The common compressed file usually have the the suffix of tar.gz (equaivalent of tgz), gz, zip and tar.bz2.

For example, if we want to use bowtie2 in Linux, we need to download the bowtie2 software. Bowtie2 file for Linux can be downloaded form the link below:

https://sourceforge.net/projects/bowtie-bio/files/bowtie2/2.3.3.1/bowtie2-2.3.3.1-linux-x86_64.zip

In side the zip file, there are files and sub folders.

The files for samtools v1.6 are archived in to a file named samtools-1.6.tar.bz2`. From the link below you can download the link:

https://gigenet.dl.sourceforge.net/project/samtools/samtools/1.6/samtools-1.6.tar.bz2

5.2 How to work with different format

5.2.1 *.gz

5.2.1.1 How to check the file

zcat file.gz |less 

5.2.1.2 How to test if a gzip file is valid

gzip -t file.gz

5.2.1.3 How decompress a *.gz file

  • Decompress a *.gz file
mkdir tmp
cp tmp
cp ../data/Arabidopsis_thaliana.TAIR10.37.gff3.gz ./
gunzip Arabidopsis_thaliana.TAIR10.37.gff3.gz
  • Decompress a file and keep the original copy
gunzip -c file.gz > file

5.2.2 *.tar.gz

5.2.2.1 How to decompress the *.tar.gz file

tar zxvf file.tar.gz
  • z means (un)z̲ip.
  • x means ex̲tract files from the archive.
  • v means print the filenames v̲erbosely.
  • f means the following argument is a f̱ilename.

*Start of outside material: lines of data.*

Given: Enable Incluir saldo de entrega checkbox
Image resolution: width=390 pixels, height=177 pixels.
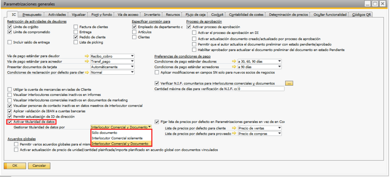Looking at the screenshot, I should coord(10,42).
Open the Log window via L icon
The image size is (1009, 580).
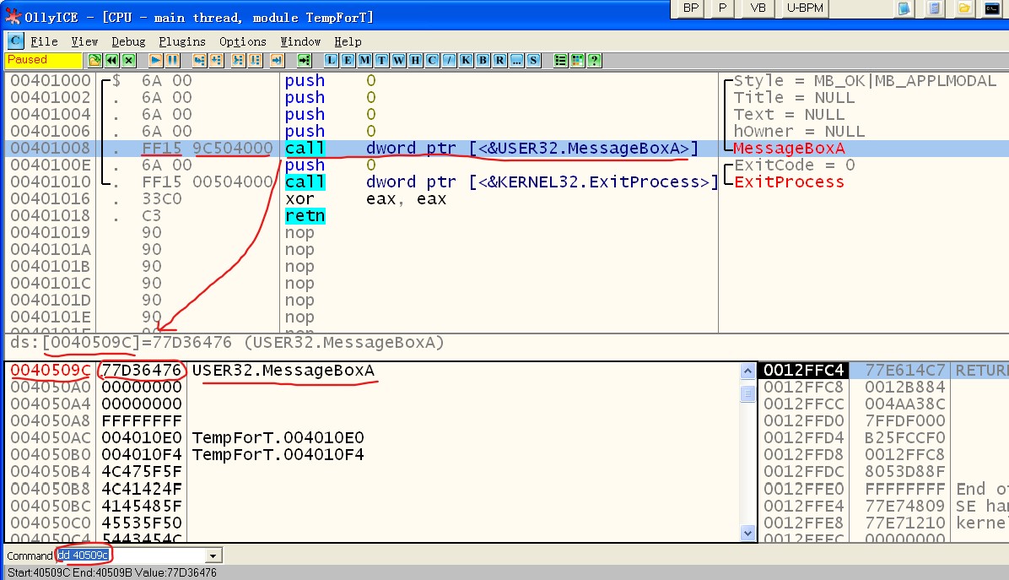pyautogui.click(x=331, y=60)
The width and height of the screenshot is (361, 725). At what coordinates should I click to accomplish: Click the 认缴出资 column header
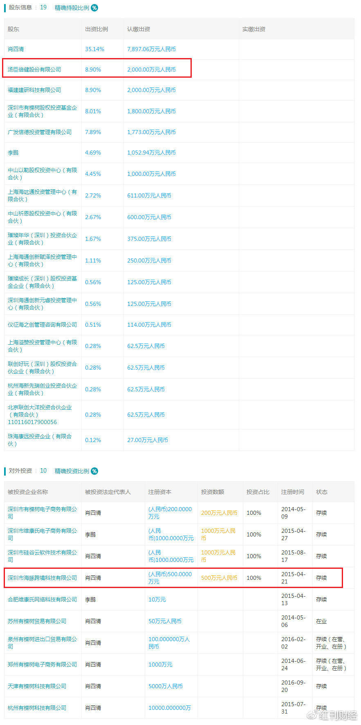139,29
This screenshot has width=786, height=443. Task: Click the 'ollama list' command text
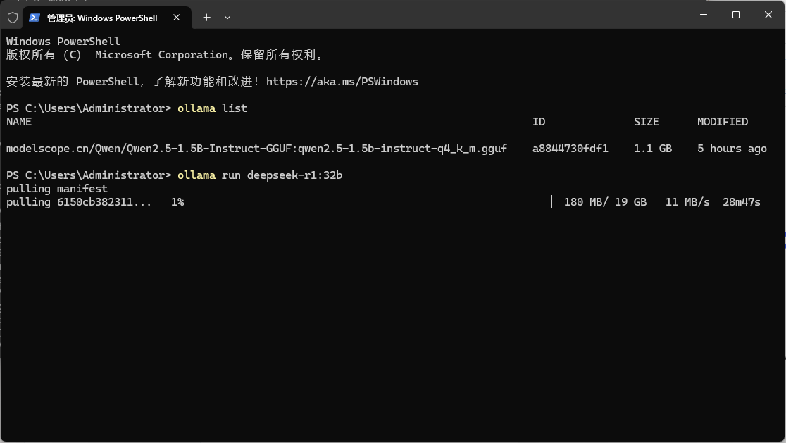(x=212, y=108)
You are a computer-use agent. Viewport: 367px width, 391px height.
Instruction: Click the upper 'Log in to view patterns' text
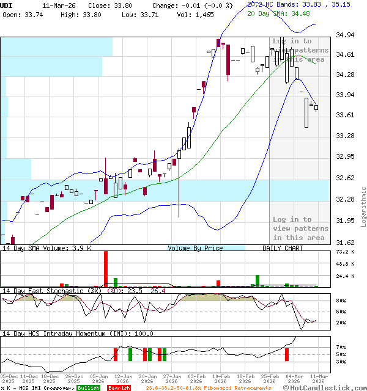pyautogui.click(x=292, y=50)
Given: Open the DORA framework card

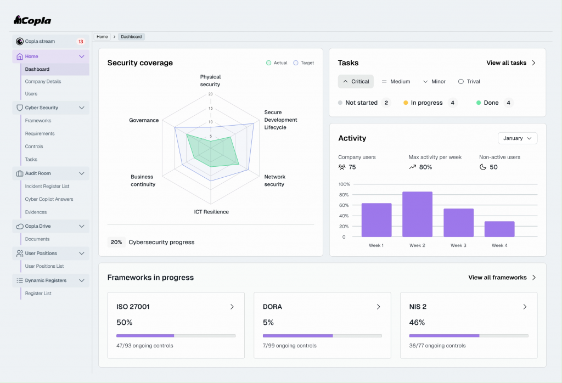Looking at the screenshot, I should [322, 325].
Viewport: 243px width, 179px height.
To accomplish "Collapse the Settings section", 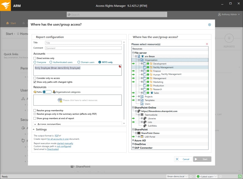I will [34, 129].
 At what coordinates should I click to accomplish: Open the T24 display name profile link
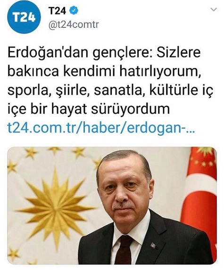coord(57,11)
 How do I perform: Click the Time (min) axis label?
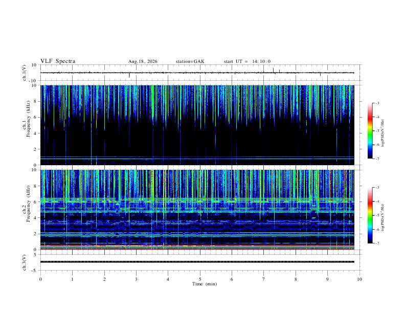205,284
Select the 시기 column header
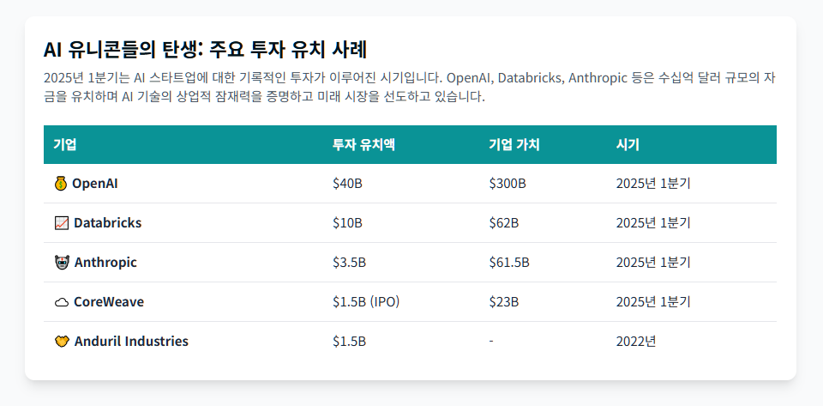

5.2.2.2 How to view the content without extract the files

tar -tf file.tar.gz
tar -tvf file.tar.gz

5.2.2.3 How to create a *.tar.gz file

tar zcvf file_new.tar.gz file1 file2 folder1 folder2

5.2.2.4 How to extract a specific file from a *.tar.gz file

#tar -xvf {tarball.tar} {path/to/file}
tar -zxvf config.tar.gz etc/default/sysstat

5.2.3 *.zip

5.2.3.1 How to unzip a *.zip file

unzip file.zip

5.2.3.2 How to create a *.zip file

zip file_new.zip file1 file2 folder1 folder2

5.2.4 *.tar.bz2

5.2.4.1 How to decompress a *.tar.bz2 file

mkdir tmp
cd tmp
pwd
ls 
wget https://downloads.sourceforge.net/project/bio-bwa/bwa-0.7.17.tar.bz2
ls
tar -jxvf bwa-0.7.17.tar.bz2

5.2.4.2 How to create a *.tar.bz2 file

tar -cvjSf folder.tar.bz2 file1 file2 folder1 folder2